The native culture of Mangaia has been profoundly affected by Western culture for more than a century. The inferiority of many of the old customs and institutions was so impressed upon the minds of the Mangaians by their new teachers that they not only gave them up, but even tried to forget they had ever existed. When I asked an old man what the old people (ai metua) thought of a certain native institution, he replied, "Pe'ea taua e kite i te manako a te 'etene?" (How can you and I understand the thoughts of the heathen?)

The field worker is forced to seek for details in the printed pages of early observers, many of whom present biased pictures. The Rev. Wyatt Gill, a resident missionary who was able, because the old men alive in his time had grown up before the advent of the first missionaries in 1823, to record much of the history of Mangaia and many of her songs, wrote largely to interest the British public in the work of the London Missionary Society. In his eight published books (5, 6, 7, 8, 9, 10, 11, 12) there are more detailed stories about murders, human sacrifices, and cannibalism than about the more constructive institutions of Mangaian culture. Yet Gill has covered Mangaian history from the first native settlements to the advent of Christianity. I have used Gill's material freely in order to piece together the details scattered through his different books to form a continuous historical narrative which serves as the basis for my study of the rise of military power in Mangaian social organization.

In estimating the duration of occupation of Mangaia, Gill used lists of priests, though his informant, Mamae, had full pedigrees of the Ngati-Vara tribe. These pedigrees, supplied by Aiteina, are here used for the first time.
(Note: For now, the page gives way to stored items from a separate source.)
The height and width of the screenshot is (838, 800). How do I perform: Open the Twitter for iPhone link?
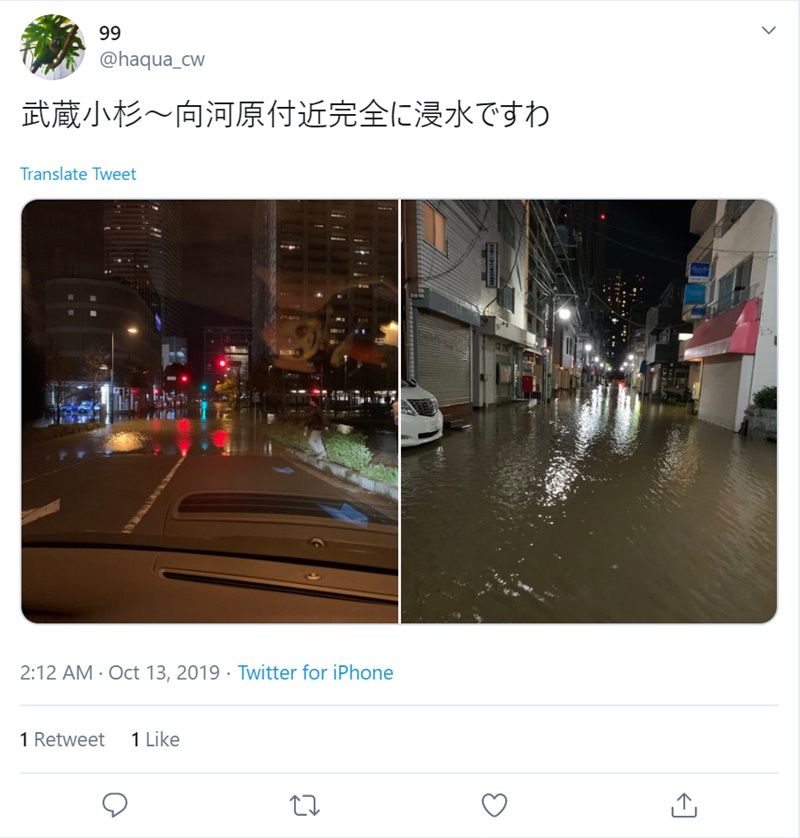point(315,672)
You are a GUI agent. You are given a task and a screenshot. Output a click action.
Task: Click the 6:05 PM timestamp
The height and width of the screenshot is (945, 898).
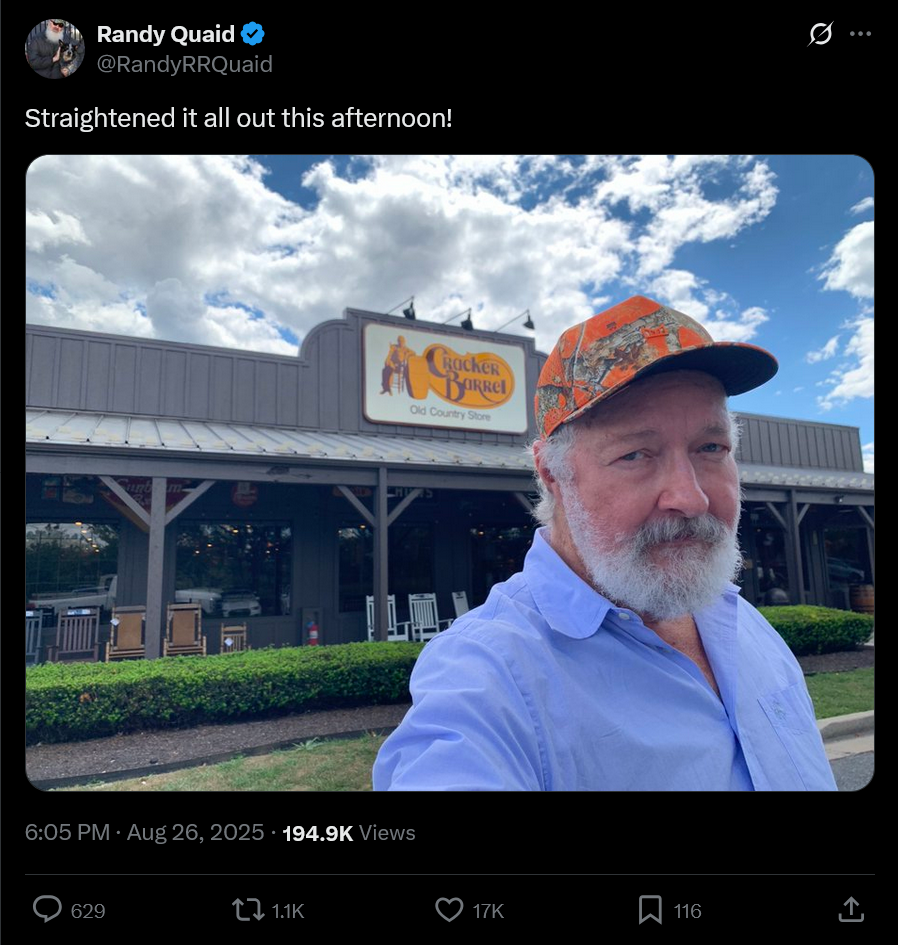(x=67, y=832)
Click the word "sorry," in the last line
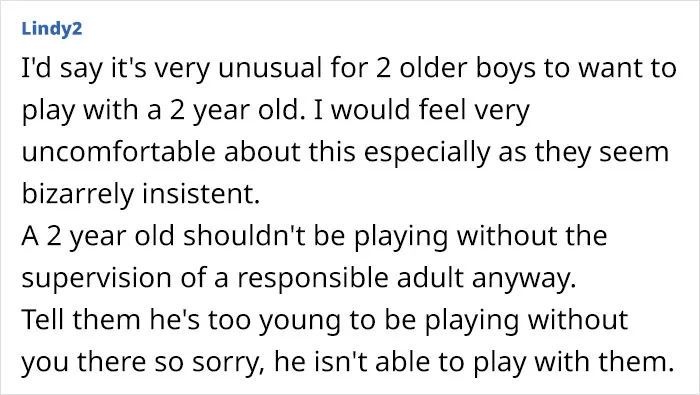The width and height of the screenshot is (700, 395). click(x=226, y=363)
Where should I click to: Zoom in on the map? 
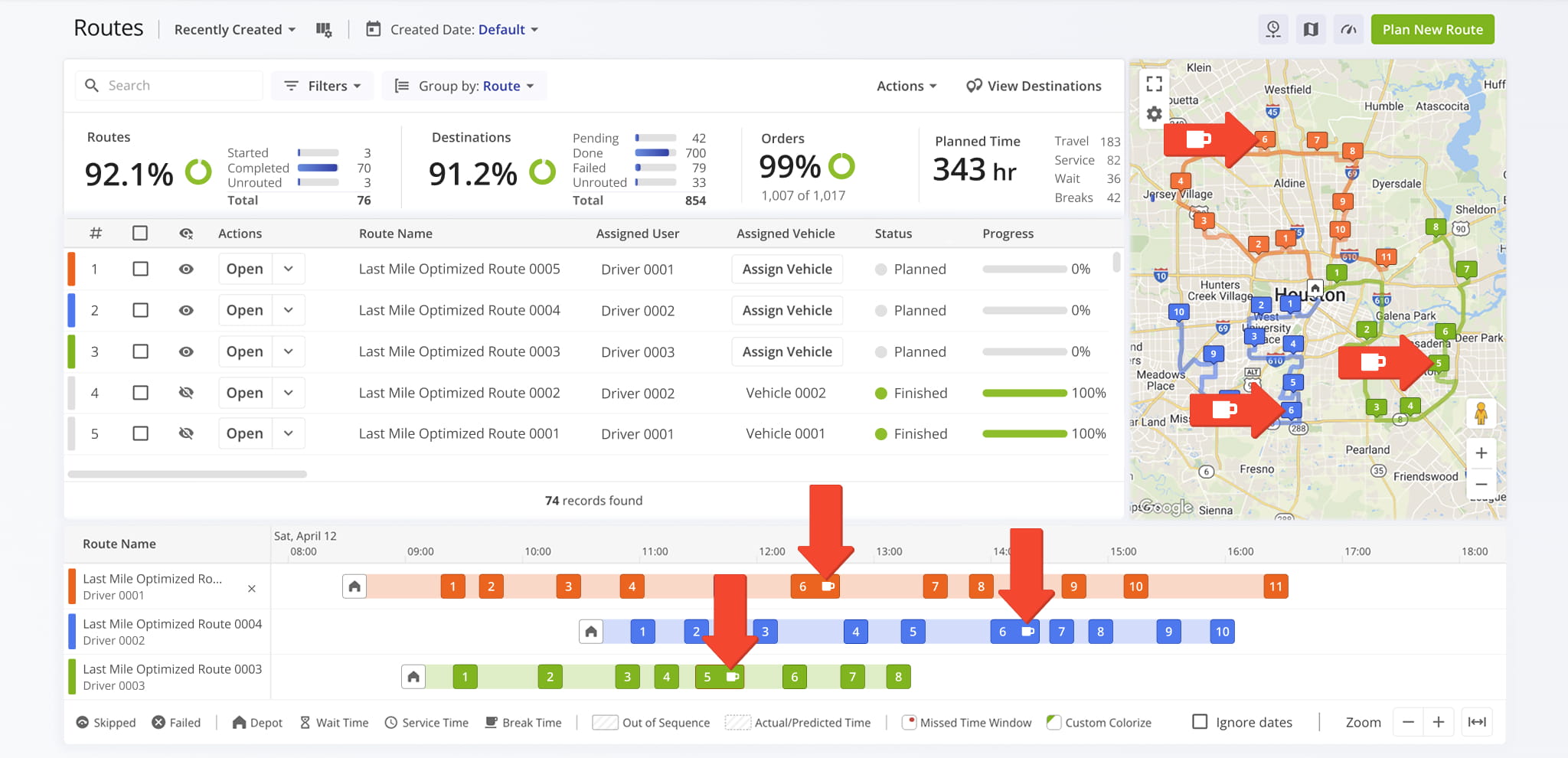pyautogui.click(x=1481, y=453)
Much valuable information compiled by the Ngati-Vara bards is contained in the songs given by Gill in connection with historical events. I have not only page 8introduced the hamzah into the texts, but for most of the songs quoted I have used my own more literal translations. The native text regarding the mythological origin from Vatea is given in full in this paper, both to show the points of difference from Gill's English record and to supply a native text for the use of students of linguistics.

I have also had access to a manuscript by Mamae, an informant of Gill and former pastor of the church at Mangaia.

A source book drawn principally from government records was compiled for my use under the direction of Sir Apirana Ngata. The information concerning the periods immediately preceding and following the proclaiming of the British Protectorate has been of invaluable assistance.